Pensions and the Telltale Signs of a Scam

Yesterday, I mentioned the difficulty I’m having getting the state government of Rhode Island to give me a basic number in its actuary’s pension calculations.  Granted, it’s a number that doesn’t technically appear in the actuary’s formula, but my request was basically: “What happens if you add those numbers (which you’ve calculated) together before you reduce them based on investment returns, not after?”  

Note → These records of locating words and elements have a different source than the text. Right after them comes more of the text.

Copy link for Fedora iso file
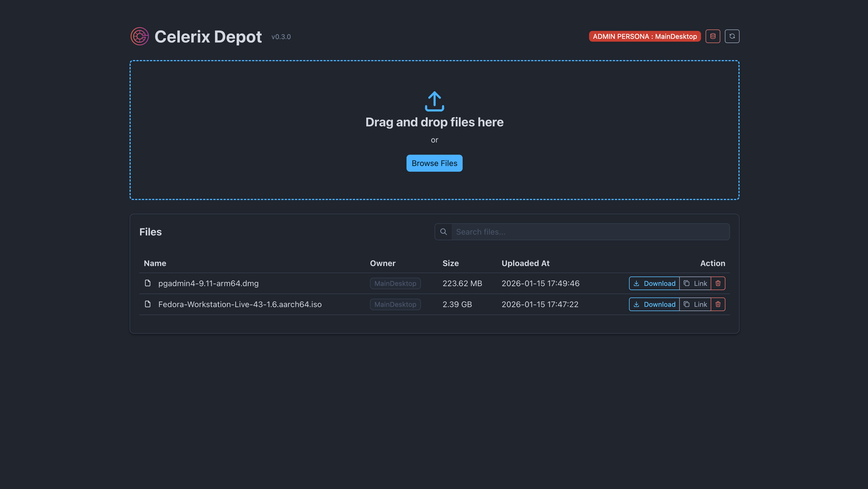This screenshot has height=489, width=868. [x=695, y=304]
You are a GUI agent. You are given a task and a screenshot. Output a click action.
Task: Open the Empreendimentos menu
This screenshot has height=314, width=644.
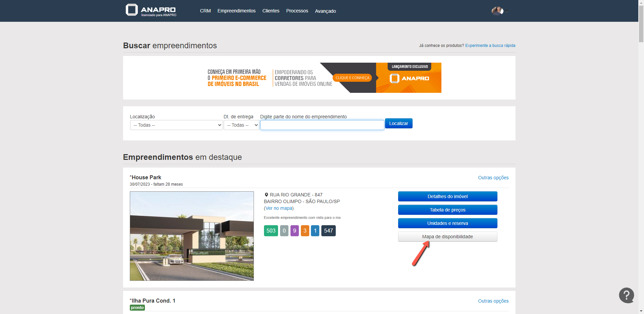[x=236, y=11]
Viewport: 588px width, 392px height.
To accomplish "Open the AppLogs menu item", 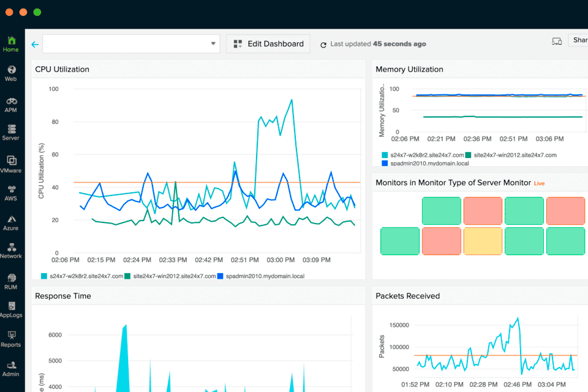I will (10, 309).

A post on The American Interest (via Instapundit) suggests that my experience is actually part of a nationwide effort to disguise the full extent of public-sector-pension promises.  The author draws attention to news that the American of Actuaries and the Society of Actuaries have buried a task force report looking into pension funding and opines:

There are powerful interests that don’t want public pensions to be governed by the same kinds of accounting principles used in the private sector because… well, because if they were, public pensions would go from seriously underfunded to catastrophically underfunded.

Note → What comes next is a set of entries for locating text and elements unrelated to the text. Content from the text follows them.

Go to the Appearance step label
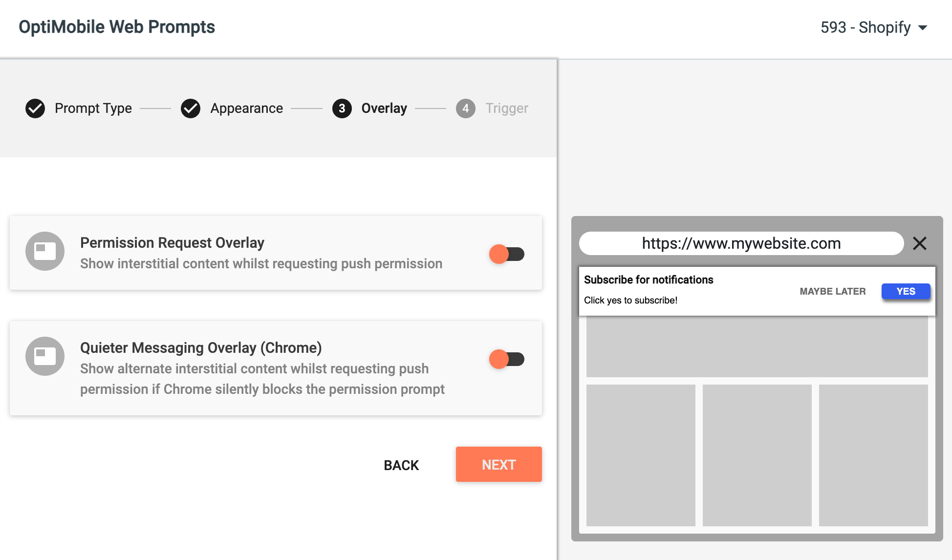This screenshot has width=952, height=560. (x=247, y=108)
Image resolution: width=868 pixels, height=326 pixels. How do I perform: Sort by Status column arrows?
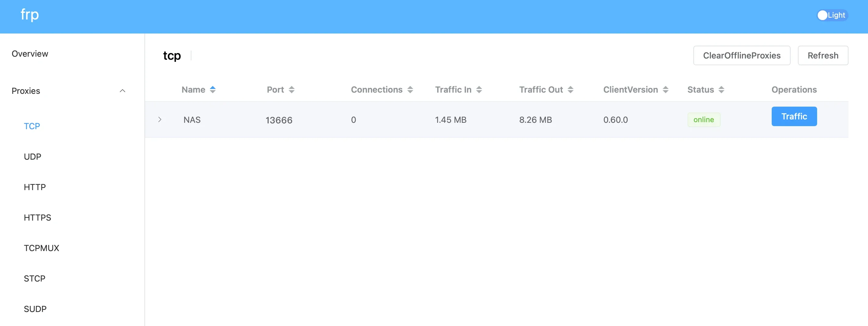pyautogui.click(x=721, y=90)
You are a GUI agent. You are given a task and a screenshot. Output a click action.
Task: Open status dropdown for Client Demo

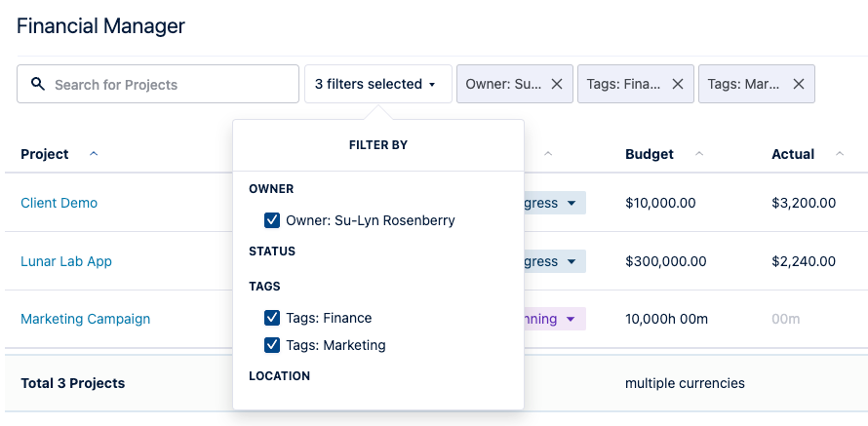[x=572, y=204]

Union officials and state legislators (in both parties) seem to believe that it makes more sense to allow public pension funds to play “let’s pretend” with public money. To be sure, the sudden imposition of a tougher standards would cripple business as usual in many state and local governments, so there can and should be some reasonable accommodations made to allow the adjustment to take place in a less disruptive fashion. Governing by catastrophe is almost never a good idea, and a series of small and incremental changes is usually (though not always) a better way to manage public affairs.

This problem is going to come back and bite us, and people are beginning to suspect that a large number of issues suffer from the same sort of dishonesty.  As The American Interest closes by musing, “Is it any wonder that Americans are fed up with experts and the institutions they manage?”